Wasting Time

Jul 9, 2015 | Blog

Sometimes it feels like the more time I have, the less I get done. I’ve had an erratic work schedule for almost two years now, doing everything from paternity leave in a school which took up five days a week, to doing nothing but evening and weekend tutoring to make ends meet while I write a book and complete my Masters. It’s a strange sensation, not having fixed work hours, a fixed income, a steady schedule to take you through each day. It also ups the pressure at the time I’ve allowed myself to write. With sometimes just a few hours, sometimes a whole day, suddenly I have a word count to get to, deadlines to fill and a blog to write. I set myself deadlines to help motivate myself and encourage me to work, but the problem is that I’m asking my creativity to appear at the drop of a hat. There are days I get 2,000 new words written in a couple of hours, and other days where I have an entire day just to edit and I only get 600 done. I’ve been experimenting with the way I spend my interim time, in order to find out which tends to result in a more creative and productive process.

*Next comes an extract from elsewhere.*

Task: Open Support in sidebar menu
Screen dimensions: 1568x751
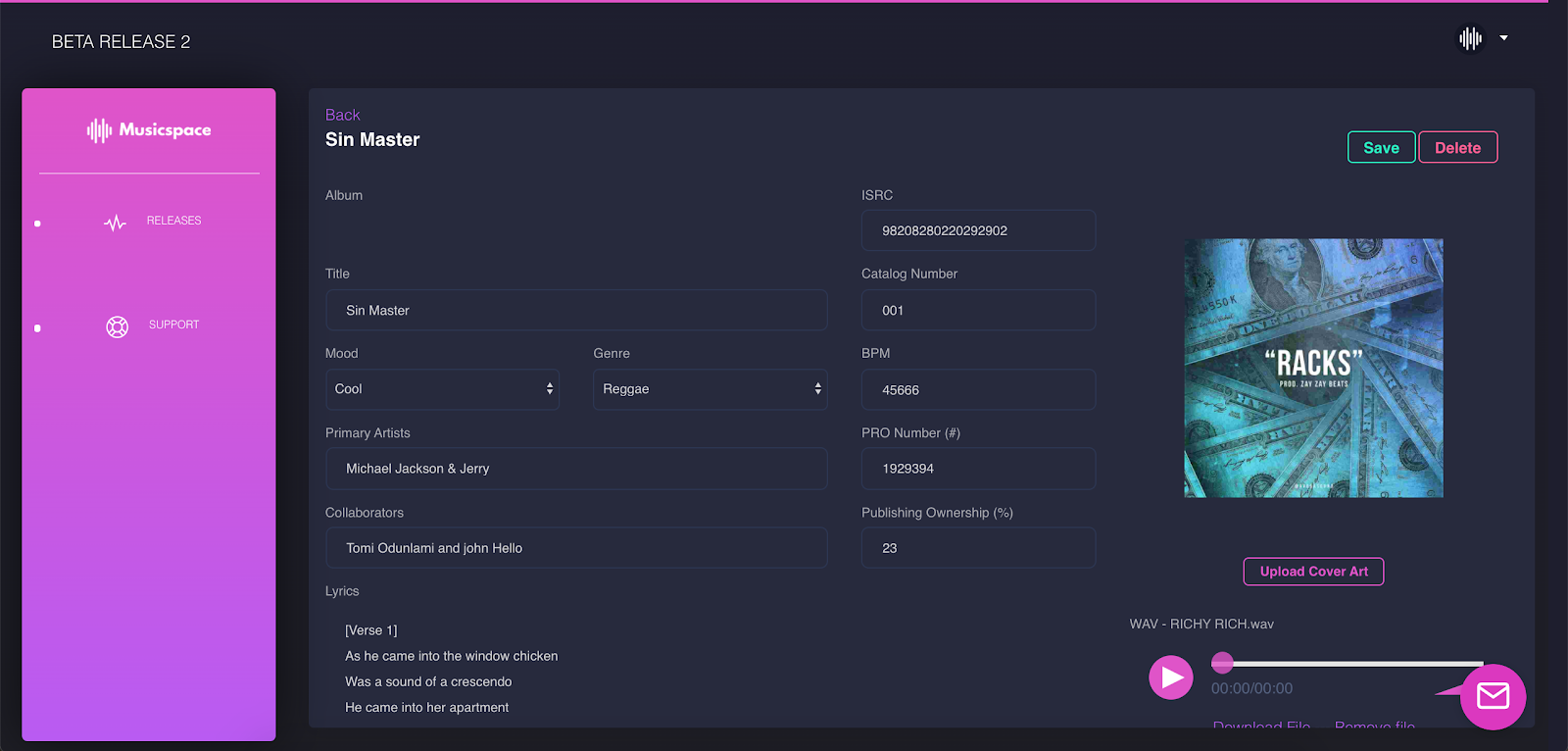Action: pos(173,325)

One of the problems is, I’m not exactly a relaxed person with my time. In between completing my MA, I set myself the target of blogging once a week, entering short story competitions, running three times (at least) a week and spending at least fifteen minutes a day learning French. Once you add in the boring ‘life admin’ of washing, cleaning, gardening, cooking and shopping, that doesn’t really leave a lot to experiment with. Still, I look at things like time spent eating (yes, I don’t like to waste even that), evening pursuits and the odd half an hour in between all this other crap. Of all of the things I’ve filled this time with, I’ve split it into roughly ‘intellectual,’ ‘enjoyable’ and ‘wasted,’ and had a think about the effects each of them had on me.

Intellectual

I decided that this was anything that actually taught me something while I was filling time in between other things. This could be while eating lunch, stretching after a run, having a break, chilling in the evening, that sort of thing. My time filling here included TED talks, radio podcasts about interesting things, reading informative books and articles, and watching documentaries.

I felt so smart. Every day I could give some little anecdote about something I had learned on TED, or I could approach my writing with a sense of purpose as I knew something more about the theory behind it, or I just had a little ‘ooh’ moment when something piqued my interest. The main problem was, it didn’t really feel like a break. Watching a TED talk or two while eating lunch made me feel like I needed another break afterwards so my brain had time to reshuffle things.

Enjoyable

The criteria for this category was anything that I was genuinely looking forward to doing. This could include watching a film or an episode on Netflix, reading a novel (rather than anything informative per se) or going drumming. These worked as a great incentive. Giving myself something to aim for if I managed to finish my word target for that day, or I’d managed to sort a plotting problem out, so I was allowed to sit and do something fun, really meant that I wanted to work hard in order to earn them. I suppose the possible problem with this one was that if it was too enjoyable, I spent too much time actually doing that than the thing I was supposed to be working on, so ended up lowering my productivity. It also sometimes lead to a simple ‘word drop’ because I wanted to get to a certain goal, which I then had to edit, rather than anything decent.

Wasted

This was all the stuff that I consider to be useless. That includes Facebook, Buzzfeed, looking at funny videos, all the stuff that can start off as a minor distraction and end up taking hours of your life. The problems here are obvious. They ‘waste’ your time twice, because you’re not doing anything productive, but neither are you doing anything necessarily enjoyable, and you’re not learning anything (usually). However, it turns out that this mindless time might actually be a good thing. Research has shown that these short, mindless activities often allow for your brain to tick over more important things in the background, so you might end up solving that problem more quickly than if you had used that time in a meaningful way.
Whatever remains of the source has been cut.